[[ Exercise materials open ]]

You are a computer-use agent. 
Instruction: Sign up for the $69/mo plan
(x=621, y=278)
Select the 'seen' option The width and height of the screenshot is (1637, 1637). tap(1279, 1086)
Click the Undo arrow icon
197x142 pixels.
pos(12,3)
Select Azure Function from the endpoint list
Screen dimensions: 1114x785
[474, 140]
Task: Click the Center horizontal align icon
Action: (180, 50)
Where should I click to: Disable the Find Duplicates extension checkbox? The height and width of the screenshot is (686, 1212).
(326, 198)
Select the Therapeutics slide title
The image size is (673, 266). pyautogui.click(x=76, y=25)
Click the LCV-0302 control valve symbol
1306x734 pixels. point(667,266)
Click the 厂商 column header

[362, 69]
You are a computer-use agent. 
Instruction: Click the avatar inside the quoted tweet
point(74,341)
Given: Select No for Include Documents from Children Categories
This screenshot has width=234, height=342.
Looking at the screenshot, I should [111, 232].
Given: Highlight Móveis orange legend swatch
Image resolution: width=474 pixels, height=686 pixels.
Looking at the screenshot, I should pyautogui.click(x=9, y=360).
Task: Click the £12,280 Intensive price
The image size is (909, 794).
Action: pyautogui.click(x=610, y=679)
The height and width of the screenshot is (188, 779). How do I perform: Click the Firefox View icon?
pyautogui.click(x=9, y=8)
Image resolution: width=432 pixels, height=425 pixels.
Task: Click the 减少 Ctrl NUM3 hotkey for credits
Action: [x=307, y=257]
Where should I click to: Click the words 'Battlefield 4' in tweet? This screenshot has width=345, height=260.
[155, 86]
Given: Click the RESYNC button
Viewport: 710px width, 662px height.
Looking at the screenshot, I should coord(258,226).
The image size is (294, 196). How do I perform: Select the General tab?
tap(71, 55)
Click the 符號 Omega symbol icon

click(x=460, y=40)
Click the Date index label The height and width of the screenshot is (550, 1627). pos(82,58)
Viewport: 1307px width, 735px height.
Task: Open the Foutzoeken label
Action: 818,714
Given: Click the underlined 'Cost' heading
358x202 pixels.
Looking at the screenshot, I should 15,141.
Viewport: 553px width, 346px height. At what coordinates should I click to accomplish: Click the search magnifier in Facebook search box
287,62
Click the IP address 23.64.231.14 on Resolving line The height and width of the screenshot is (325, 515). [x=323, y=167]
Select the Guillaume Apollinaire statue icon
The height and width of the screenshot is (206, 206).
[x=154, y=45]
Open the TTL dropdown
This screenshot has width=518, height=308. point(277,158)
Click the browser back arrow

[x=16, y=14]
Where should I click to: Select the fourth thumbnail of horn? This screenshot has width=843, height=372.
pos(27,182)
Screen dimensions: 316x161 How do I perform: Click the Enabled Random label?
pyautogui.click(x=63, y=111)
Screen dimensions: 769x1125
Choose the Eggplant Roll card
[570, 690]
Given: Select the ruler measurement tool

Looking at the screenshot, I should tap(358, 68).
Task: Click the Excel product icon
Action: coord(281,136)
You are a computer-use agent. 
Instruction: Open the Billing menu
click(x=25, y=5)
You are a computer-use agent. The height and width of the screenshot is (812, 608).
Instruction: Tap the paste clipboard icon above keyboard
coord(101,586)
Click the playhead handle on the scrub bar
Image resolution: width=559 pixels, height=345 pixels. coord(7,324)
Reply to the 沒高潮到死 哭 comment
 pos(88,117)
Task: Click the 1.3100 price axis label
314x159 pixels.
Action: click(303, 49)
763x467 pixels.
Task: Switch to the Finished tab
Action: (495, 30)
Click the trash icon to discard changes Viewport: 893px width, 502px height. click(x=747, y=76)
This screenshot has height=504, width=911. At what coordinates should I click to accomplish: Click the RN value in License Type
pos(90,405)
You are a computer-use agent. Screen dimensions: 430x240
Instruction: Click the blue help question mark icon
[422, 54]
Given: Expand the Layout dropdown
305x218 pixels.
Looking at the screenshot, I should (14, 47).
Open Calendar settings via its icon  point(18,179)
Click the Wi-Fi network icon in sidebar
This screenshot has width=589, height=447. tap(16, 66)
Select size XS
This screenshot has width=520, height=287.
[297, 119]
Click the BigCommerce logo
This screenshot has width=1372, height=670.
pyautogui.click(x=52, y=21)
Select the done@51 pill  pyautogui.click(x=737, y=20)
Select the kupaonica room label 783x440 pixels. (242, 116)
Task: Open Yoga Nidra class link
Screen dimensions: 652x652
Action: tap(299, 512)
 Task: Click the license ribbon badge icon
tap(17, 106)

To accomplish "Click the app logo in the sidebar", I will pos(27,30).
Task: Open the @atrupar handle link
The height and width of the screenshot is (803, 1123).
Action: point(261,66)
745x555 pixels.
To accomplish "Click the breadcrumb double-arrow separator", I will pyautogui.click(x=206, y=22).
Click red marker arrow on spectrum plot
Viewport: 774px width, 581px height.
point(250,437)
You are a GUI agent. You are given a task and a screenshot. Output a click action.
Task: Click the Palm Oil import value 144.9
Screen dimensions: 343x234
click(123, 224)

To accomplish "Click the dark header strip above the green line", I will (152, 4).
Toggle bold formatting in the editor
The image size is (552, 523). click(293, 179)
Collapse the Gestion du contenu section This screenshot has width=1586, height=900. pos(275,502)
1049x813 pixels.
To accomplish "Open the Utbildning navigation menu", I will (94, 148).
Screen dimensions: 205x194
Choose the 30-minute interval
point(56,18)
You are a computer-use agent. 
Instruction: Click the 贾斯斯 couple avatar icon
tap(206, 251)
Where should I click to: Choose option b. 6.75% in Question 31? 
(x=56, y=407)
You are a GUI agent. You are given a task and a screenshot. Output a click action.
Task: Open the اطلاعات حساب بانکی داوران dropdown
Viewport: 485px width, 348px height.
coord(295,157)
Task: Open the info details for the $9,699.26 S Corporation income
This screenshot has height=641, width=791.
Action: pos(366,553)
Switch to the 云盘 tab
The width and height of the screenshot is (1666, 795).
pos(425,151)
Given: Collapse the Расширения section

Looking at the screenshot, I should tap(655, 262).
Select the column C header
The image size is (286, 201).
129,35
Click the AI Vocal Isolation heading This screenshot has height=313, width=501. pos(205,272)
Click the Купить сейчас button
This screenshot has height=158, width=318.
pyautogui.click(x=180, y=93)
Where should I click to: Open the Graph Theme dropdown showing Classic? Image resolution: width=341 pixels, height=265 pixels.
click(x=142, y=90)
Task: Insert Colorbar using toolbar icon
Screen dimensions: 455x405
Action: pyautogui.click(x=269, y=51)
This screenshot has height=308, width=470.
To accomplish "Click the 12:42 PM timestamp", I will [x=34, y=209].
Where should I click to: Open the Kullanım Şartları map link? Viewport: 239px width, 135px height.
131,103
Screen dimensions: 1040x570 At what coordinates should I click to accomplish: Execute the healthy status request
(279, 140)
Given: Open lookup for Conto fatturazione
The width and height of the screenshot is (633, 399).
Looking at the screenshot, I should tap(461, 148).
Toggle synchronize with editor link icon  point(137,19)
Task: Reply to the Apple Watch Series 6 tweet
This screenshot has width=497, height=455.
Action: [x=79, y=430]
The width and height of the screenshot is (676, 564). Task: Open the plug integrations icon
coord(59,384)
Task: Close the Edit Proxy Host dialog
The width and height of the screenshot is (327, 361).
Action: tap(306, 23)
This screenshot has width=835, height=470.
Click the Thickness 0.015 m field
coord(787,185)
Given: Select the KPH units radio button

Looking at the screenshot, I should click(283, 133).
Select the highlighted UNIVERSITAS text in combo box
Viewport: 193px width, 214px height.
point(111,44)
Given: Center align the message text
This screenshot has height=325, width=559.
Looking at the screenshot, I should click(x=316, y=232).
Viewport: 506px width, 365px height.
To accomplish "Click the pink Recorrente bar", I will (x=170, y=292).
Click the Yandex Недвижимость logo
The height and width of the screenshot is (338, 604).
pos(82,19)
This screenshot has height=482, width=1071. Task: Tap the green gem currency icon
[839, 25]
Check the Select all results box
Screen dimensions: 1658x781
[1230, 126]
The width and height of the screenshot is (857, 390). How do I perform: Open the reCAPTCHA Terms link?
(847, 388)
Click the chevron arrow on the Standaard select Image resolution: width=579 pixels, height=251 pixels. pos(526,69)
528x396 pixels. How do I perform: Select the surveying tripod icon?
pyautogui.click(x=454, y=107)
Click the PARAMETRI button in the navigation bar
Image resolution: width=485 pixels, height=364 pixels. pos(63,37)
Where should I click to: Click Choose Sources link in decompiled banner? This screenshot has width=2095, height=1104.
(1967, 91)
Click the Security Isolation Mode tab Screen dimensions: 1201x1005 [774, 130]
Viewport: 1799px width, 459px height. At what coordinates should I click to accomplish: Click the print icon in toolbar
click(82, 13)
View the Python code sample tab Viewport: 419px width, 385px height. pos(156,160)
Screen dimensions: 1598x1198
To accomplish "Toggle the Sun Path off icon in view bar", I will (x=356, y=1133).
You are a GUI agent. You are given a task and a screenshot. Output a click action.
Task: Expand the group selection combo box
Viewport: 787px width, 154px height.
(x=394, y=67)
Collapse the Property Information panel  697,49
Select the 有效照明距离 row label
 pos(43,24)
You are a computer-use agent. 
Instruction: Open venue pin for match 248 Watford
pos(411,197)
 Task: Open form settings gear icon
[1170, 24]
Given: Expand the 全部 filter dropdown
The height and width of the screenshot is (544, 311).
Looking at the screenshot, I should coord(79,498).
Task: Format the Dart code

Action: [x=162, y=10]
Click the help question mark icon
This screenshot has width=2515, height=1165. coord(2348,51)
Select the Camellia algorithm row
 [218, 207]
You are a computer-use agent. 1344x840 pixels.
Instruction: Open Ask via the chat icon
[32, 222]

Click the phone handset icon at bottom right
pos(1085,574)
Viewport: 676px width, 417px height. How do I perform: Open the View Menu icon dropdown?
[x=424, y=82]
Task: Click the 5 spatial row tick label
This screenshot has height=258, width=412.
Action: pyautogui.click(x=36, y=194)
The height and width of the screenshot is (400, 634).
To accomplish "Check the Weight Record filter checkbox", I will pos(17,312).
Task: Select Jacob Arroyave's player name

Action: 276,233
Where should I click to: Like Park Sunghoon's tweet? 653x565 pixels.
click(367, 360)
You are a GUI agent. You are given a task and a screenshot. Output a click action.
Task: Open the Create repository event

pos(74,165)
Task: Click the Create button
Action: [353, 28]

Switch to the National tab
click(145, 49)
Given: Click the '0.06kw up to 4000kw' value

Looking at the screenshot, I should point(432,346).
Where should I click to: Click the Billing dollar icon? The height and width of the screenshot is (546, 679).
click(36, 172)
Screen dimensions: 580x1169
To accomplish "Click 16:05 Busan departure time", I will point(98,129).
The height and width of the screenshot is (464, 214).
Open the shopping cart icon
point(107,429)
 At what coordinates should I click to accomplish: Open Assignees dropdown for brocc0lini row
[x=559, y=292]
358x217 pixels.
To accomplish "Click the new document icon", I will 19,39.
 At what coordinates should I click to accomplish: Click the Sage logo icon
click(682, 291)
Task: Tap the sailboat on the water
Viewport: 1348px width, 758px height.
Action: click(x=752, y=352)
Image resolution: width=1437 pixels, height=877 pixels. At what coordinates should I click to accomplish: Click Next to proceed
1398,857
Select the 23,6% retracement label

[[ Exercise materials closed ]]

Problem:
Take the lines above from the one containing "Given: Click the RESYNC button" to the one containing "Given: Click the underlined 'Cost' heading" and retype them exactly, both ends included, with nothing added.

Written solution:
Given: Click the RESYNC button
Viewport: 710px width, 662px height.
Looking at the screenshot, I should coord(258,226).
The image size is (294, 196). How do I perform: Select the General tab?
tap(71, 55)
Click the 符號 Omega symbol icon

click(x=460, y=40)
Click the Date index label The height and width of the screenshot is (550, 1627). pos(82,58)
Viewport: 1307px width, 735px height.
Task: Open the Foutzoeken label
Action: 818,714
Given: Click the underlined 'Cost' heading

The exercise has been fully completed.